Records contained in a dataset
-----
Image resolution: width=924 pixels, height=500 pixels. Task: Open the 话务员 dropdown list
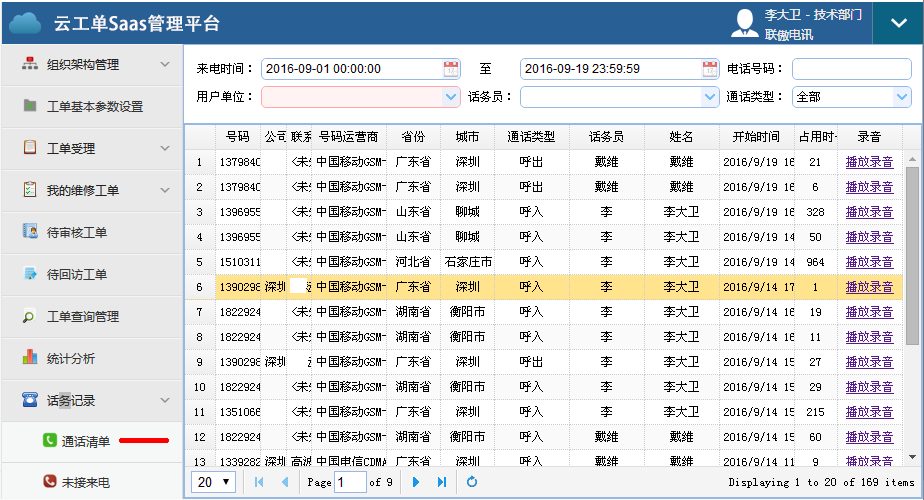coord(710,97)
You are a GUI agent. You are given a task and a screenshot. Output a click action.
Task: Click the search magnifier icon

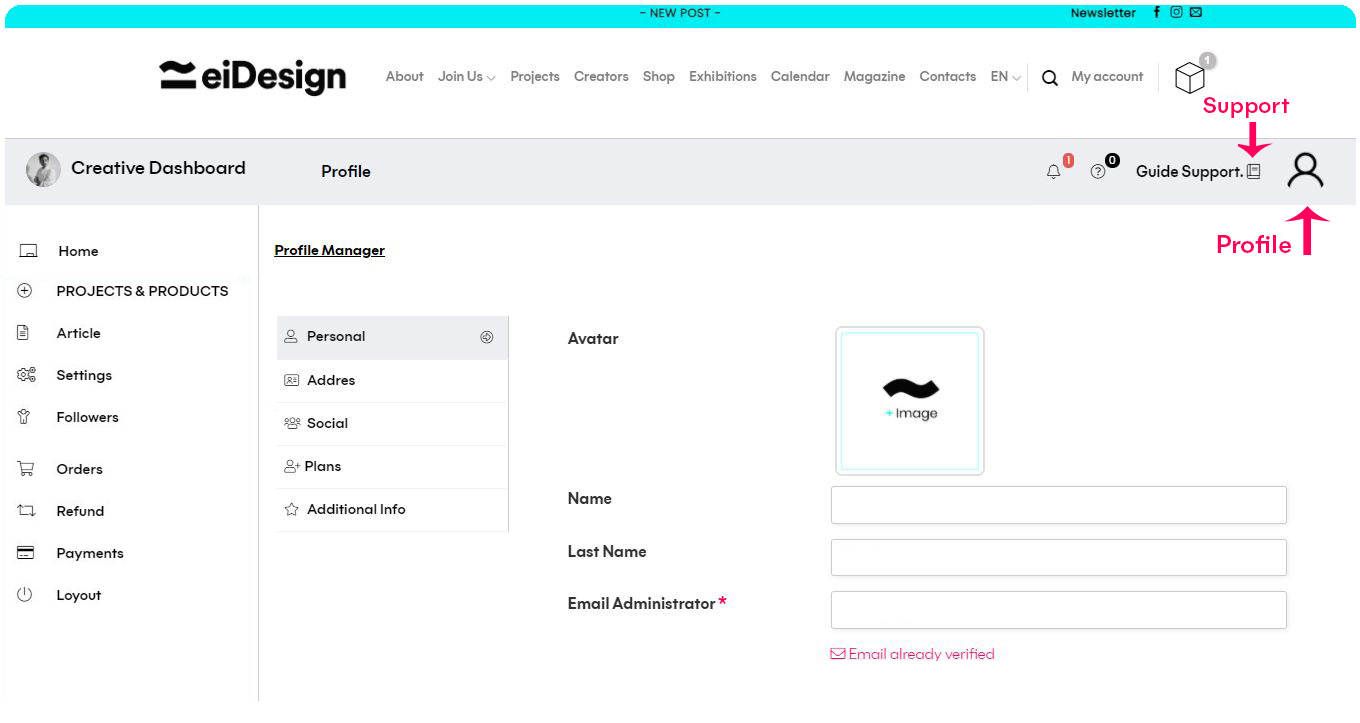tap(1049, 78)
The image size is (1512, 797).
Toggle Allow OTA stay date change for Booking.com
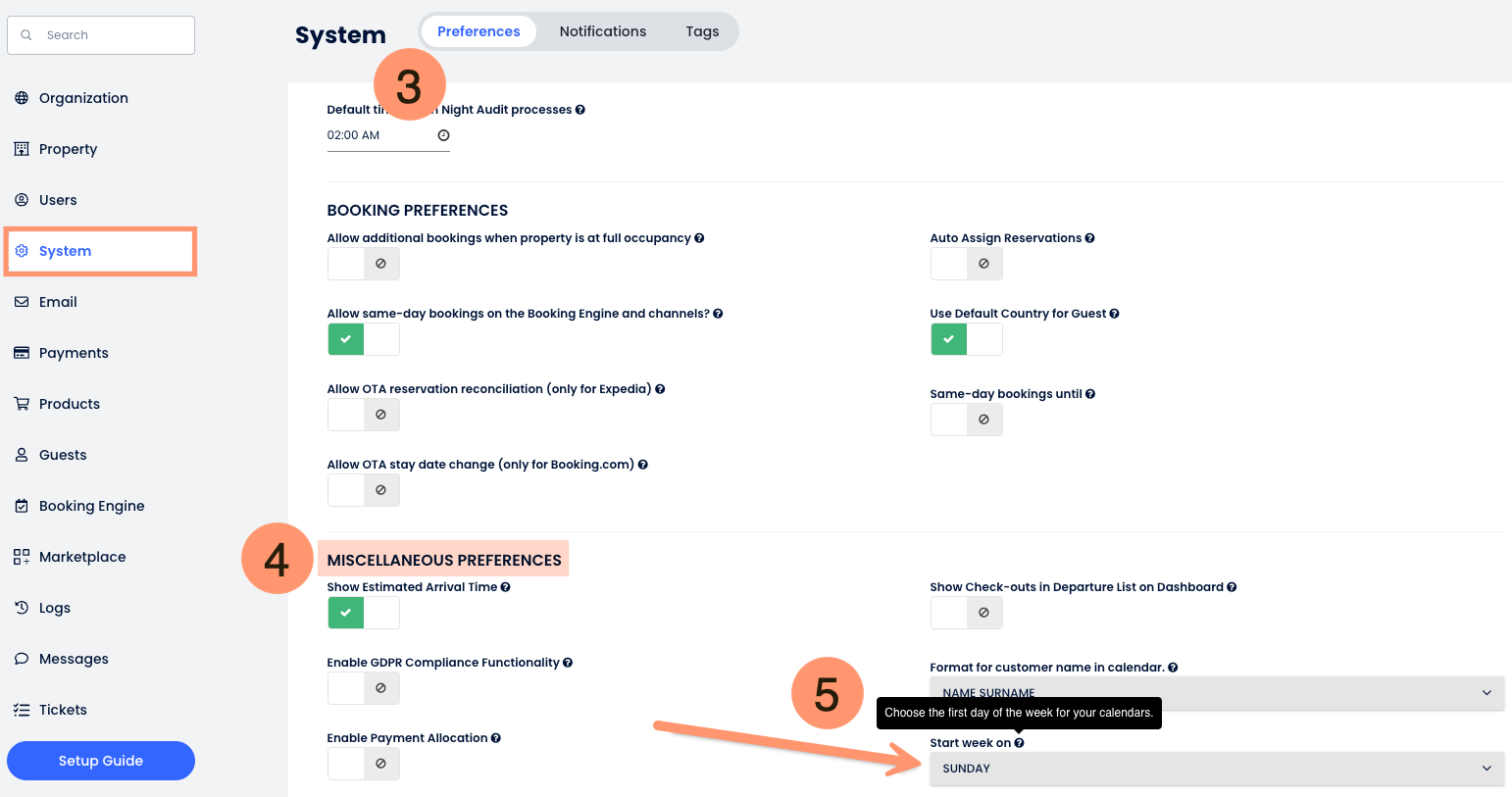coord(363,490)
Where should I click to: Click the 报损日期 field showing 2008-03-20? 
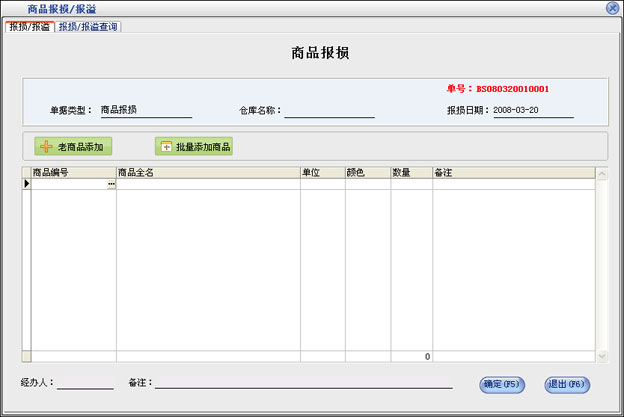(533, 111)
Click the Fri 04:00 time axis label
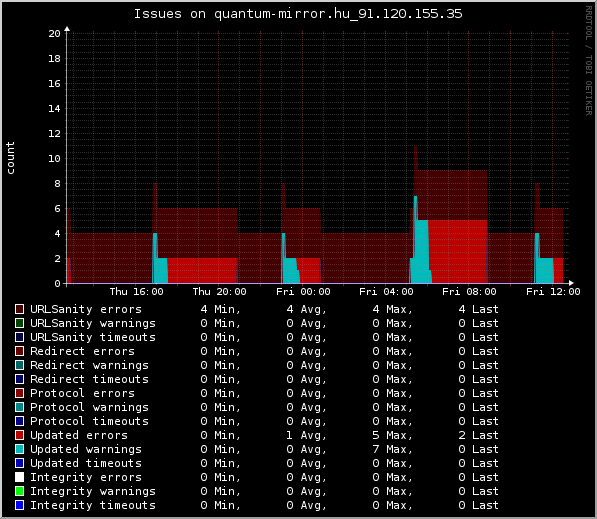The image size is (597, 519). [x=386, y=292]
-----
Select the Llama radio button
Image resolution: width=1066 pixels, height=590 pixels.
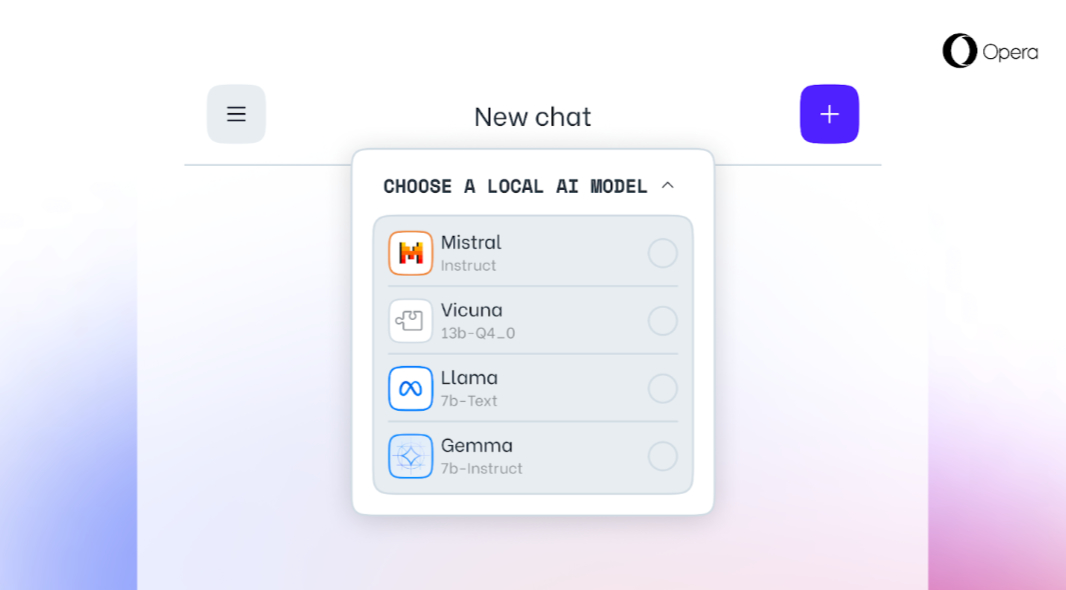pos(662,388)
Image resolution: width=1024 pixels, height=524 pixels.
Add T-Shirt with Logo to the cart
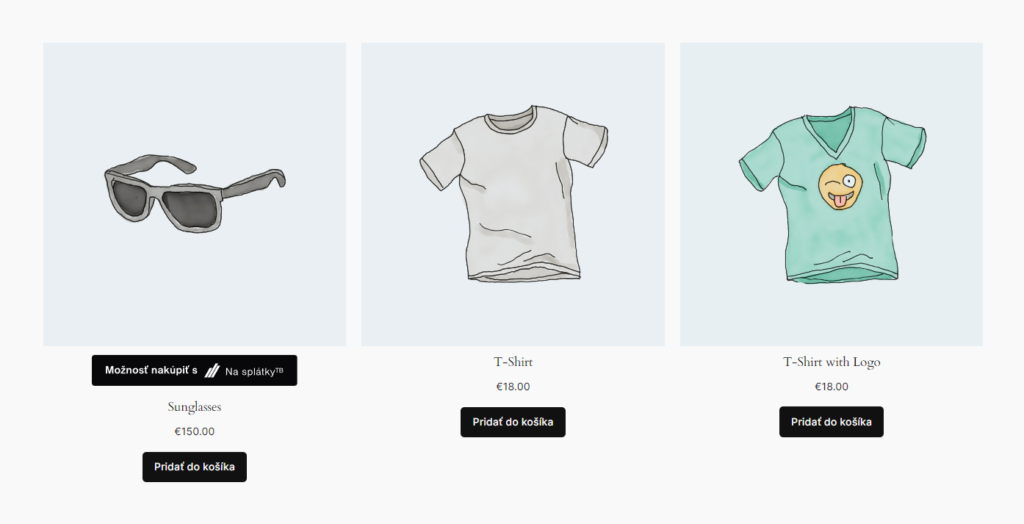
-----
__The task__
When you reach the line with "Image resolution: width=1066" in the records above, start writing out each line exactly, and stop after the line with "Add T-Shirt with Logo to the cart". Pictures stay out.

__Exercise answer__
Image resolution: width=1066 pixels, height=590 pixels.
pos(662,388)
Image resolution: width=1024 pixels, height=524 pixels.
Add T-Shirt with Logo to the cart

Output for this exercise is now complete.